El jardín, al igual que lo ha sido la arquitectura, la música, o cualquier otra manifestación cultural, formó y forma parte de conceptos, estilos de vida y expresiones, con significados diferentes según el medio o la región en que se manifiesta.

Así, un jardín no simboliza lo mismo para el habitante de una tierra de vegetación exuberante, que para un nómada del desierto o nativo de zonas áridas. Igualmente, la filosofía y la religión imprimieron su sello, muy especialmente en las regiones orientales.

Concepción del jardín

El diseño y planeamiento de un jardín obedece al fin que se le va a dar. Puede concebirse como un espacio para el descanso y esparcimiento, la meditación y contacto con la naturaleza, pero también bajo un planteamiento mucho más práctico, tal como la producción de plantas, frutas, hortalizas o hierbas medicinales.

El jardín puede concebirse como un espacio de esparcimiento o de producción

Los botánicos, por su parte, estiman el jardín como un instrumento de investigación; en él ordenan las familias, describen las especies, y las observan en su proceso de aclimatación, poniendo la información resultante de sus colecciones a disposición de la comunidad científica.

El jardín a través de la historia

A través de la historia los jardines han tenido un protagonismo destacado. Se estima a Egipto y Mesopotamia como los primeros lugares en que se crearon jardines.

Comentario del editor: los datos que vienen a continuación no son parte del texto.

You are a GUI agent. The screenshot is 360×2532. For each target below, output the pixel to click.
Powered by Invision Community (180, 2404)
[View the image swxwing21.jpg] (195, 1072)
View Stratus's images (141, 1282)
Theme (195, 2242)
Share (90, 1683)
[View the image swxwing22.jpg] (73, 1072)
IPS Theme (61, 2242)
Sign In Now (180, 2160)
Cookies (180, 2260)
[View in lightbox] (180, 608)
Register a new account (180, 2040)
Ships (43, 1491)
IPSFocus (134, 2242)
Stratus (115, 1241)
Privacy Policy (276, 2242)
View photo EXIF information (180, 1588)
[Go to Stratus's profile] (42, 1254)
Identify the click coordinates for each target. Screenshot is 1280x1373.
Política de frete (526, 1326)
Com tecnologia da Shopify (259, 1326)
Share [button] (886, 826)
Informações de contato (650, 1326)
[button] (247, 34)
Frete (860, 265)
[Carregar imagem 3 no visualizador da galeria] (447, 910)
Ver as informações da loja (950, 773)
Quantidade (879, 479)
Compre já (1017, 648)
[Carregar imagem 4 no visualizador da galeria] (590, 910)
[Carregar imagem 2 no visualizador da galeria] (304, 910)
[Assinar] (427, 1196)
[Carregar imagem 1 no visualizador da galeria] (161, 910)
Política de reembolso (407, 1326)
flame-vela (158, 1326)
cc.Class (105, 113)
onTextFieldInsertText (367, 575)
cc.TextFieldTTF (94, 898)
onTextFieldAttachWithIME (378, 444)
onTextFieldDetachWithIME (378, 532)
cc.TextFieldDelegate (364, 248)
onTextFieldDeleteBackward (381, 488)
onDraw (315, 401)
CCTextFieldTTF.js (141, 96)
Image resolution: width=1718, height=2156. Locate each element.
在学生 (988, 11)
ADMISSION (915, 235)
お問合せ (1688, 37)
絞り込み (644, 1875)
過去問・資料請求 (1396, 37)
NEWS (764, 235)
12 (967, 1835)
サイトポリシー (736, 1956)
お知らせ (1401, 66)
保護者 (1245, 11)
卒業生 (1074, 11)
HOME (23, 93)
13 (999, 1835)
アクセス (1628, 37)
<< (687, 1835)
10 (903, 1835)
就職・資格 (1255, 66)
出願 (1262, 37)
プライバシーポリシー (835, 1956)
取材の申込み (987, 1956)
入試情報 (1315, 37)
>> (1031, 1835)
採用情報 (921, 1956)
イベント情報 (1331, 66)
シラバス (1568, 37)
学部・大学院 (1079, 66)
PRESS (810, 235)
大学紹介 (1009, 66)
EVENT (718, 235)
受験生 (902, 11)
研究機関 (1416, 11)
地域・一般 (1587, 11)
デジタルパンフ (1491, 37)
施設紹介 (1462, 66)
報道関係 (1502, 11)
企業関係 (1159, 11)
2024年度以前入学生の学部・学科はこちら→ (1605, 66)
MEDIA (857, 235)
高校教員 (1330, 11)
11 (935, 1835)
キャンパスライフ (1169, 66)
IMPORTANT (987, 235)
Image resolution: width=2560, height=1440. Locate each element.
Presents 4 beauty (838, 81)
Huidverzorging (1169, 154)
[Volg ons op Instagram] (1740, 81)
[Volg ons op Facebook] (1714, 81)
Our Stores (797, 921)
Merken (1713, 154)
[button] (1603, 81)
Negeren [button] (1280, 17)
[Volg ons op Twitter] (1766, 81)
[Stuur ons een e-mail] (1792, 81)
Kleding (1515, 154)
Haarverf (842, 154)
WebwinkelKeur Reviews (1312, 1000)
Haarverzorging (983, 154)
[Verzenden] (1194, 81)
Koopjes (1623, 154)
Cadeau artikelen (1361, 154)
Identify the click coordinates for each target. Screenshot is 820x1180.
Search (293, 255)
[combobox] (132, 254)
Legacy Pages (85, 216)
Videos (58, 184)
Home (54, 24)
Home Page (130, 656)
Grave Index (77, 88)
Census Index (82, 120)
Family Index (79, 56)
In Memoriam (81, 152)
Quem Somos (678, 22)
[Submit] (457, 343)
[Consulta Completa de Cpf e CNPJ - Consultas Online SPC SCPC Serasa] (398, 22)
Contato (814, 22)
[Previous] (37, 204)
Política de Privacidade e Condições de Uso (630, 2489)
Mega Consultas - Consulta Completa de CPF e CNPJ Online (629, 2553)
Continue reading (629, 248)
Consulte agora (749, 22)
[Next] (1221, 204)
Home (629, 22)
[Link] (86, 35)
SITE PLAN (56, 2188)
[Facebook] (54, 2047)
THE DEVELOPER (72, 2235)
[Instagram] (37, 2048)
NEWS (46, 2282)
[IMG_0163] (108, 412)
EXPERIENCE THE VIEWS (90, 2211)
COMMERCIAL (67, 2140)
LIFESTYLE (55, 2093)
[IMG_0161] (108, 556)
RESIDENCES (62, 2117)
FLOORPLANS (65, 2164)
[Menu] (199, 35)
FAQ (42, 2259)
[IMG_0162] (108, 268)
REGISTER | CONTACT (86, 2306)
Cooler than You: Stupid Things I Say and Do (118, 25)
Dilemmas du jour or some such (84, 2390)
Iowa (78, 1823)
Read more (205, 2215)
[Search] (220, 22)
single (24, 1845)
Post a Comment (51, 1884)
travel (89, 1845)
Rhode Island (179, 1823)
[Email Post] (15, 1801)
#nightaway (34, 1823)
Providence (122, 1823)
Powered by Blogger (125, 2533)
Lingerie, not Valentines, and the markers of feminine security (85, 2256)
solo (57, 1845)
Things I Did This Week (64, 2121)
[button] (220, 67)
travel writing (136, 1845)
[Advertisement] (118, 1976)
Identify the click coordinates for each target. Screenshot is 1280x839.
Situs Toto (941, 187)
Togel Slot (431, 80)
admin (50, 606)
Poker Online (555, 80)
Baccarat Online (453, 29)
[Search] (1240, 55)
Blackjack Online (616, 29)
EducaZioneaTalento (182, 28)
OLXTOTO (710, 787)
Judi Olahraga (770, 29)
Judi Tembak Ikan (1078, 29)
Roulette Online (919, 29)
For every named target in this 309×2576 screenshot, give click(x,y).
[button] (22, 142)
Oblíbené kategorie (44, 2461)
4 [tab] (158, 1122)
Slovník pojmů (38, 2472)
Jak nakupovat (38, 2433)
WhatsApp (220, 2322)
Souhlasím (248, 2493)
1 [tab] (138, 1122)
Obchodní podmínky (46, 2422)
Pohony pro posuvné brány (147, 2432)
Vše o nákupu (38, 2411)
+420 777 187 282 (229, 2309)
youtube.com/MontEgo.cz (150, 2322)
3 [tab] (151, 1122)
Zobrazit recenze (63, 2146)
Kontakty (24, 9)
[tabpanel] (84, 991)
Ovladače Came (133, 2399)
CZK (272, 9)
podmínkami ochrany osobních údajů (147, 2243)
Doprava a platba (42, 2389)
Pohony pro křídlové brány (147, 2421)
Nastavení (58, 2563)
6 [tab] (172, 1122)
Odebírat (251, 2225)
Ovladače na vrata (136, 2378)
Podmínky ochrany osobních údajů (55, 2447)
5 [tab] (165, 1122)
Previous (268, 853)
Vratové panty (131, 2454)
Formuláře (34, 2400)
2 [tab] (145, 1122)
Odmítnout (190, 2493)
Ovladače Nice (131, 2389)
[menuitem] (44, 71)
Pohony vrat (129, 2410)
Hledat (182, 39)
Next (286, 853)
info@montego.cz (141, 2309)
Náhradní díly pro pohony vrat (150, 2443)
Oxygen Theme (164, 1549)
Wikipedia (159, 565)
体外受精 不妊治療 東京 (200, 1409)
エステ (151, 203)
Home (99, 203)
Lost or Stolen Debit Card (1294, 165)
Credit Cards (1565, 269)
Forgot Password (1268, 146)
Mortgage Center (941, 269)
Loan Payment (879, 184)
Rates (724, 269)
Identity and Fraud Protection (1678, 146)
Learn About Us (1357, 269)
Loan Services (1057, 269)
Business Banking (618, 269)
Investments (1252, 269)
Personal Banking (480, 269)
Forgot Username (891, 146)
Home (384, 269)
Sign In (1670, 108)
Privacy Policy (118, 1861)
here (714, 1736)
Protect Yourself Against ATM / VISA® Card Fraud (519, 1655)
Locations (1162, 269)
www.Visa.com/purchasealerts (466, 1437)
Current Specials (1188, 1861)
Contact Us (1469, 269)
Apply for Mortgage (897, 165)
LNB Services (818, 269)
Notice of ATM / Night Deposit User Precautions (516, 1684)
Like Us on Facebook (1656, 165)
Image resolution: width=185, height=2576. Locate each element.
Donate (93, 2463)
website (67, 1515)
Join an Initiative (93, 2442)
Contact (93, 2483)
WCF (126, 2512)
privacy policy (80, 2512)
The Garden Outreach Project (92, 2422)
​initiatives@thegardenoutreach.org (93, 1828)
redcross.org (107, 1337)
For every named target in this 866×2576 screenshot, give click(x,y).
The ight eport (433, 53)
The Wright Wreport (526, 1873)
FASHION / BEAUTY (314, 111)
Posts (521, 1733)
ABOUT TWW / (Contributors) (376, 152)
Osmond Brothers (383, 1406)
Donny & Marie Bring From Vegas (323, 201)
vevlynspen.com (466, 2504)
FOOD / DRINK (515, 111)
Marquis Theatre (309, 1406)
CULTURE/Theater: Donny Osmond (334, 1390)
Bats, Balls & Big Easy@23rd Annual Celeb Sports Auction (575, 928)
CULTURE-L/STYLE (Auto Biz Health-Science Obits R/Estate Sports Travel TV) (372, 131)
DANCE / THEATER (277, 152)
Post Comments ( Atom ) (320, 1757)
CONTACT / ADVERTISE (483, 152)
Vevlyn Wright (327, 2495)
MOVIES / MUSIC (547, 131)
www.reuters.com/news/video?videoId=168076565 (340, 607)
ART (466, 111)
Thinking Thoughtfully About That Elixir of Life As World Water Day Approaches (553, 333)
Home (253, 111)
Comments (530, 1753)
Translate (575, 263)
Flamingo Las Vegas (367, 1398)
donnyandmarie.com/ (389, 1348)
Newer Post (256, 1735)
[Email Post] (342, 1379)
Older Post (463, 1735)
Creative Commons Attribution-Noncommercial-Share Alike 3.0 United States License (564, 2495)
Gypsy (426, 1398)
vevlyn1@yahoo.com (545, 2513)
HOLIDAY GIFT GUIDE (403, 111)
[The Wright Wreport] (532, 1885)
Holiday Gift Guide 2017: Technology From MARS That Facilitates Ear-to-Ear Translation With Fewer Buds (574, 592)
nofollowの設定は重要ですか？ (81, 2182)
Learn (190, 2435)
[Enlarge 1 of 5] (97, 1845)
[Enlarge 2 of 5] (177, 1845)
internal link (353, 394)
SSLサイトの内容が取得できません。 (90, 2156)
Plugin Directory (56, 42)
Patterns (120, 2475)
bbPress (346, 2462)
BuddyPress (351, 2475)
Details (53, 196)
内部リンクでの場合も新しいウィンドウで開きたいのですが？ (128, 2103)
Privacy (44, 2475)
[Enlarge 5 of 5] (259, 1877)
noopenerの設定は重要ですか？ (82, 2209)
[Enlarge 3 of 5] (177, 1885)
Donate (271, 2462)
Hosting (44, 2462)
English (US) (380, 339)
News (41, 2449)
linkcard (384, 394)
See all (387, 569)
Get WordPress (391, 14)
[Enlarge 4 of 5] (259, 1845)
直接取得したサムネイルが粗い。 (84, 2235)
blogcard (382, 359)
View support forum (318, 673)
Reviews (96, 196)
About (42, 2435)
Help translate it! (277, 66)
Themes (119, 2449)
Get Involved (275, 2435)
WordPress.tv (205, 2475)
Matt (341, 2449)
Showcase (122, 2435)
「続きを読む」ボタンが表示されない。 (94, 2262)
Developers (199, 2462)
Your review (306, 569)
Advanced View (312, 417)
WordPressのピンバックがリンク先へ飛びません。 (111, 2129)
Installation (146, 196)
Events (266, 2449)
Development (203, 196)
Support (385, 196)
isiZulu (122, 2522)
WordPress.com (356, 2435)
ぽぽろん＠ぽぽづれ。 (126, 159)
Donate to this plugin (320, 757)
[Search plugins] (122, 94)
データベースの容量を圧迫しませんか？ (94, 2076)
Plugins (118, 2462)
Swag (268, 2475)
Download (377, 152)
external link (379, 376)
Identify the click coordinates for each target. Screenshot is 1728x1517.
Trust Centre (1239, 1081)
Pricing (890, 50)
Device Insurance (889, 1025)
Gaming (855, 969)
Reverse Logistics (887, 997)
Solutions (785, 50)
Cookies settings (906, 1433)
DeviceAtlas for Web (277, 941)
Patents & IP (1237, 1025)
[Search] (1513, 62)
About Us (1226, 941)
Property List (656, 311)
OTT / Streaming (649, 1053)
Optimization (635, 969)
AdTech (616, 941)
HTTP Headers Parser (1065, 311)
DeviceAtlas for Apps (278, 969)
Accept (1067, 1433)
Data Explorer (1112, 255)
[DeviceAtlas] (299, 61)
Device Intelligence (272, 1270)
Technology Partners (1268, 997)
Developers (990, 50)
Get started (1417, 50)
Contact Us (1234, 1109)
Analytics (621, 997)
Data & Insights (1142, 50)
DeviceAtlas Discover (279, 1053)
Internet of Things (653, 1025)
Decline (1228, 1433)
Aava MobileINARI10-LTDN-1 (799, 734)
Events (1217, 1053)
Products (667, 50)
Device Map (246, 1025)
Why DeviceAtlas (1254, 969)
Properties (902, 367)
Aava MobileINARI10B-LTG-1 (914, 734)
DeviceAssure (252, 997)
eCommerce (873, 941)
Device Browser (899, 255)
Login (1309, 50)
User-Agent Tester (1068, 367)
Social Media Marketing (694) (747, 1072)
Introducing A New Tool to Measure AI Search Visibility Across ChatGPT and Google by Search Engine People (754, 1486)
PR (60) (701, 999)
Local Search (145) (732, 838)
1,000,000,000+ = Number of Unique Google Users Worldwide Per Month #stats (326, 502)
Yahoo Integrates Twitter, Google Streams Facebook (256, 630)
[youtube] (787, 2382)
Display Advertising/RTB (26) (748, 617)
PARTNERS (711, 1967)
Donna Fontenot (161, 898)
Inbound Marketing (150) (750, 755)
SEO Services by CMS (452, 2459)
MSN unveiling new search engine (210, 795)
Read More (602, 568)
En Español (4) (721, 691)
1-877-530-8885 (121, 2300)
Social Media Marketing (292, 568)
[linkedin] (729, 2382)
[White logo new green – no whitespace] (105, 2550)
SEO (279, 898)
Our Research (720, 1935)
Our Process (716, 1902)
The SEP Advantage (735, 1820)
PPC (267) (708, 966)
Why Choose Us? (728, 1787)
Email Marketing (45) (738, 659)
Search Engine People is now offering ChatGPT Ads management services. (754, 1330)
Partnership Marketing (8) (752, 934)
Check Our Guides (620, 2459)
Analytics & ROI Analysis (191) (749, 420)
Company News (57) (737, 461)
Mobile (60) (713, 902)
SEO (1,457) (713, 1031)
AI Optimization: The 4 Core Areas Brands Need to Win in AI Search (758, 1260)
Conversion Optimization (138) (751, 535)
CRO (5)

Grecia, Roma, China, Japón y en todo el mundo islámico, se ha dado gran importancia a los jardines, cada civilización con su concepto y simbolismo; por ejemplo, los musulmanes inspiraban en el jardín el paraíso que les promete el texto sagrado del Corán; los chinos imitaban en él a la propia naturaleza tomando como reflexión a la filosofía Tao; los griegos tenían del jardín un concepto religioso y funerario, por ello dedicaban bosques y jardines al culto; por su parte los romanos le dieron un fin más práctico y de esparcimiento.

Las expresiones culturales de los antiguos jardines tuvieron un gran auge durante el Renacimiento y el Barroco, convirtiéndose en complementos arquitectónicos.

En Europa fueron desarrollándose nuevos estilos, como el italiano, que predominó durante mucho tiempo hasta que se impuso el estilo francés, y más tarde el inglés de carácter más romántico y melancólico.

Visión actual del jardín y los espacios verdes

Hoy en día, predominan las grandes ciudades de hormigón, donde se disputa el espacio para las construcciones privadas, en detrimento de los públicos y de recreo. A pesar de ello, las actividades ecológicas comienzan a gozar de popularidad y son objeto de interés creciente, debido a la masificación de las ciudades, que alejan a sus habitantes del propio entorno natural.

Así, se empieza a demandar a los gobernantes acciones ecológicas en las zonas urbanas, y que se preste cada vez más atención al acotamiento de espacios para zonas verdes, parques y jardines públicos, en los lugares de mayor extensión y calidad escénica, fauna, flora u otras características relevantes.